Extract to read:
------
My friends Alan Sepinwall and Matt Zoller Seitz have a long and marvelous (and I’m not just saying that because they are my friends) conversation about Alan’s new book, The Revolution Was Televised (about which more later) up at Press Play. And something Alan said helped a lot of my thinking about the era of anti-hero television over the last year or so snap into place. He told Matt:
When Carolyn Strauss told me that HBO’s decision of what to do as their first show after Oz came down to The Sopranos or something by Winnie Holzman, the creator of My So-Called Life, about a female business executive at a toy company, I immediately stopped paying attention to the interview for a good five minutes, because all I was thinking about was an alternate timeline where this Winnie Holzman show was the next big HBO show. I was asking myself, would the other show have spawned imitators? Or would it not have, because “Female business executive at a toy company” is not as inherently cool as “New Jersey wiseguy in therapy”?
It’s striking to me that while both of them talked about this alternate world, neither, at least in the edited version of the interview that appears online, mentioned Sex and the City. There’s no question that The Sopranos, which began airing seven months after the debut of Sex and the City in the summer of 1998, is the more formally ambitious show. But Sex and the City has never really gotten the credit it deserves for its deeply probing discussions of, among the factors my friend Emily Nussbuam at the New Yorker has identified, romanticism and cynicism, second- and third-wave feminism, and libertinism and prudishness, nor for its foundational role in the rise of HBO. Both in terms of acting as a destination show that brought viewers to the network while it elevated the traditional sitcom, and in the income it provided to HBO through syndication, Sex and the City deserves both critical and financial recognition for its role in elevating both the network and cable television in general.
------
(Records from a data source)
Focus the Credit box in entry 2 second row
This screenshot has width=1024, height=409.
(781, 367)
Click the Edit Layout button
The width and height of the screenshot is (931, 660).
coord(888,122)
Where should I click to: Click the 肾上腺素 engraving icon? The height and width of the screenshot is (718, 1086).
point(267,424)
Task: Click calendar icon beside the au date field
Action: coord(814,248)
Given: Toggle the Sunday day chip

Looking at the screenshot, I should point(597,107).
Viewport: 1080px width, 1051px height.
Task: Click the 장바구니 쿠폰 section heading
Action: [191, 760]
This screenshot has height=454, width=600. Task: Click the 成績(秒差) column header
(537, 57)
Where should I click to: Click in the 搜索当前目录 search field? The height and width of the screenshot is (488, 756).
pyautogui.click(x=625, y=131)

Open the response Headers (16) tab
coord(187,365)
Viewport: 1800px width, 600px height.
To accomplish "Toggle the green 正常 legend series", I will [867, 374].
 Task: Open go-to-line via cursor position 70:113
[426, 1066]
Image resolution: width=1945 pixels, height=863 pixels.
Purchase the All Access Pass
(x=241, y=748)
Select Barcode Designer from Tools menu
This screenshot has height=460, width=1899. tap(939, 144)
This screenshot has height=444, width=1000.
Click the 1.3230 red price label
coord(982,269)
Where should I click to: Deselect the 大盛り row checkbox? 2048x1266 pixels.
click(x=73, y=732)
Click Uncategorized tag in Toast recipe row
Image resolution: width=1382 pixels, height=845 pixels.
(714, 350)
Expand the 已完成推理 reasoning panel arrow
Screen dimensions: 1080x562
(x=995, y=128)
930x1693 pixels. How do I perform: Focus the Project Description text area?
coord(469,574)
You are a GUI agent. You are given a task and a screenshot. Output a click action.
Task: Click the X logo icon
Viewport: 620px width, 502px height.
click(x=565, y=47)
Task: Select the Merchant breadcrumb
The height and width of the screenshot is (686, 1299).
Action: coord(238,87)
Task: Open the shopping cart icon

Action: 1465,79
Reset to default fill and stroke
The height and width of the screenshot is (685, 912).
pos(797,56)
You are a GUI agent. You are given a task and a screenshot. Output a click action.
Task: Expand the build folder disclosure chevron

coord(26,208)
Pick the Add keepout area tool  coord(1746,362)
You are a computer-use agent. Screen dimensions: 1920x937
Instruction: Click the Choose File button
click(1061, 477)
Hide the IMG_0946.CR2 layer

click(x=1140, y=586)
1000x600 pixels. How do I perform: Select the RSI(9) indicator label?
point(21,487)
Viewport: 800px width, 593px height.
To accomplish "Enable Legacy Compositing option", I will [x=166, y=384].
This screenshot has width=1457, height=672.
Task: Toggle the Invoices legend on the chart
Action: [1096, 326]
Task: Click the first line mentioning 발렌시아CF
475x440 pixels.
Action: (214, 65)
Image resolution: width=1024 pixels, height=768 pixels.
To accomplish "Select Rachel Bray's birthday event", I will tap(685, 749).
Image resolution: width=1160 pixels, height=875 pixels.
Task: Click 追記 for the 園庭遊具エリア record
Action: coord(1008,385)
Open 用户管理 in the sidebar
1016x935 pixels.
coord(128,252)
------
How to complete this task:
In the text about The Sopranos and Sex and the City, how long after the debut of Sex and the City did The Sopranos begin airing?

Task solution:
Seven months.